5. Certain Acknowledgments. Each of the parties acknowledges and agrees that no property or cash consideration of any kind whatsoever has been or shall be given by Lender to Borrower in connection with its agreeing to the Standstill.
6. Ratification of the Subject Debt. The Subject Debt, as embodied in the promissory notes described in Exhibit A, shall be and remains in full force and effect in accordance with the respective terms of such promissory notes, and is hereby ratified and confirmed in all respects.

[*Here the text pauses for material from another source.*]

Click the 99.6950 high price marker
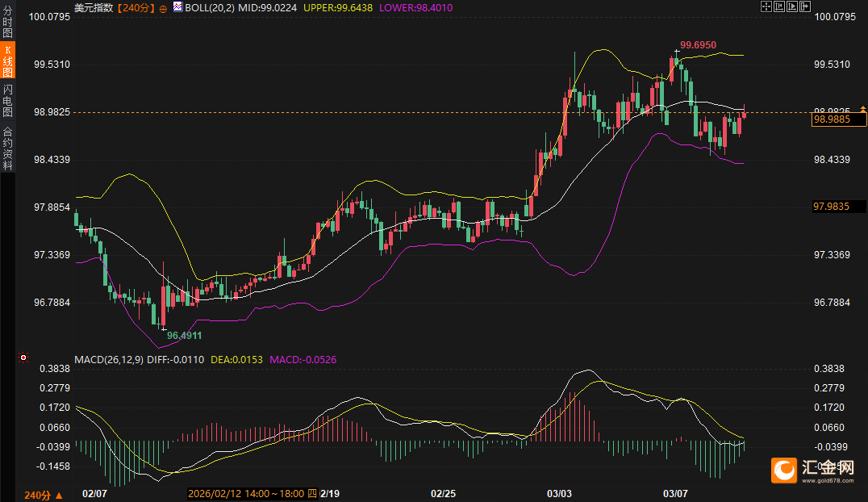 (698, 45)
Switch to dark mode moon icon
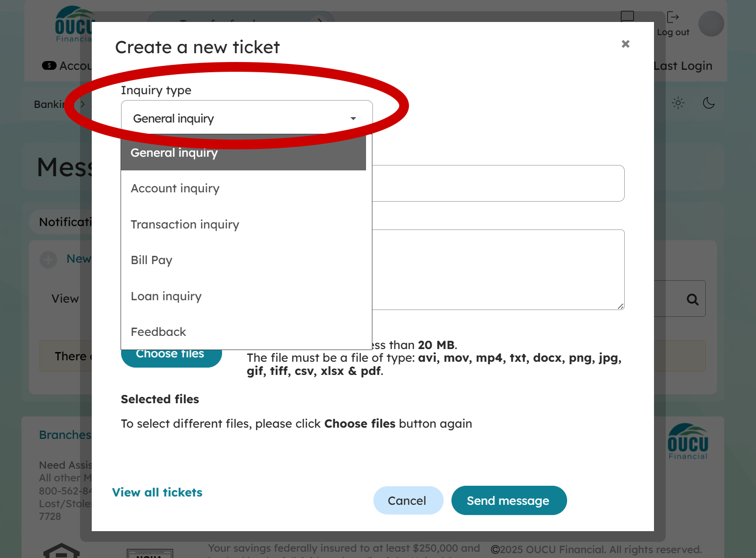 pyautogui.click(x=709, y=103)
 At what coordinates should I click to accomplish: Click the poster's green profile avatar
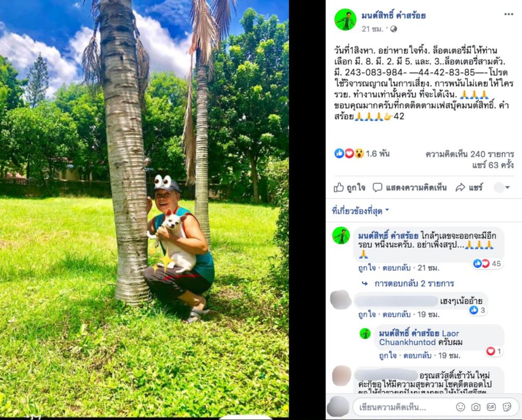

Borrower acknowledges that it is unconditionally obligated to pay the remaining balance of the Subject Debt and represents that such obligation is not subject to any defenses, rights of offset or counterclaims. No forbearance or waiver other than as expressly set forth herein may be implied by this Agreement. Except as expressly set forth herein, the execution, delivery and performance of this Agreement shall not operate as a waiver of, or as an amendment to, any right, power or remedy of Lender under the promissory notes comprising the Subject Debt, as in effect prior to the date hereof.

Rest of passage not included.